This fall pork producers will have a new educational program to further their swine education and a professional swine improvement program to advance their careers, offered jointly by the U.S. Pork Center of Excellence (USPEC) in conjunction with the National Pork Board.
The schooling program, known as the Professional Swine Manager Education Program (PSM), is designed to develop an online community college curriculum for pork production courses.
“This program is a curriculum, a series of courses designed for people to learn how to excel in managing pork production units,” says Jim Lummus, manager of Producer Learning and Performance for the National Pork Board.
PSM curriculum will include classroom sessions delivered via Internet by community college instructors all over the United States experienced in pork production.
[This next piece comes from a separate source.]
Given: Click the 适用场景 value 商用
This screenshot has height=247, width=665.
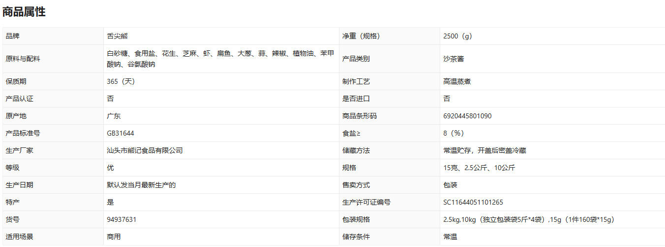Looking at the screenshot, I should click(x=114, y=237).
On-farm application of learning involving senior management will also be part of the program.
Lummus and Maggie DenBeste, education project coordinator of USPCE, agree that the fledgling program increases the potential for employment and helps address the need for an educated workforce in the pork industry.
“Completing the curriculum will help participants find employment and advancement opportunities in pork production, as well as aid in passing the certification exams to become a certified swine manager,” Lummus says. “And it’s a win for the pork industry, with more skilled, trained individuals in the workforce pool.”
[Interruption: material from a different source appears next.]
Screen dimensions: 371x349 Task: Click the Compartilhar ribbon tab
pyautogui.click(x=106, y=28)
The cost of each course varies from approximately $156/credit hour to $204/credit hour and is set by the community college.
A related but separate endeavor, the Pork Checkoff’s Certified Swine Manager Program is a certification program designed to provide proof that an individual has applied what they have learned to excel in managing pork production units, Lummus says. Certification validates knowledge gained and work accomplished.
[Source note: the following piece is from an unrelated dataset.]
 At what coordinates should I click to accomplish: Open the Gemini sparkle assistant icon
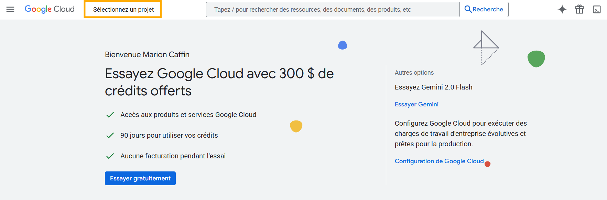(x=562, y=9)
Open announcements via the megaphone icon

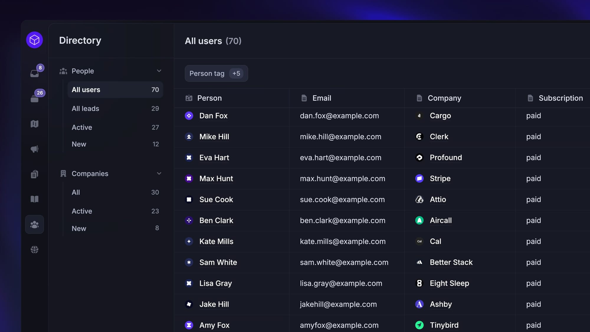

Lummus explains that in order to become a certified swine manager, the individual will be required to pass both a test and an in-barn evaluation to show their competence in all phases of pork production. Resources and materials will be available to help prepare for certification exams.
The assessments will cover knowledge, skills and abilities of employees in the areas of personnel management, breeding and gestation, farrowing and wean-to-finish.
“The PSM education program and the Certified Swine Manager certification program are two distinctly different but linked efforts,” Lummus explains. “One is an education program, while the other is a certification program. One teaches, the other documents application of what one has learned.”
“Both programs are examples of U.S. pork producer efforts to create programs and resources to continuously improve animal care and business performance by developing a professional workforce,” he adds.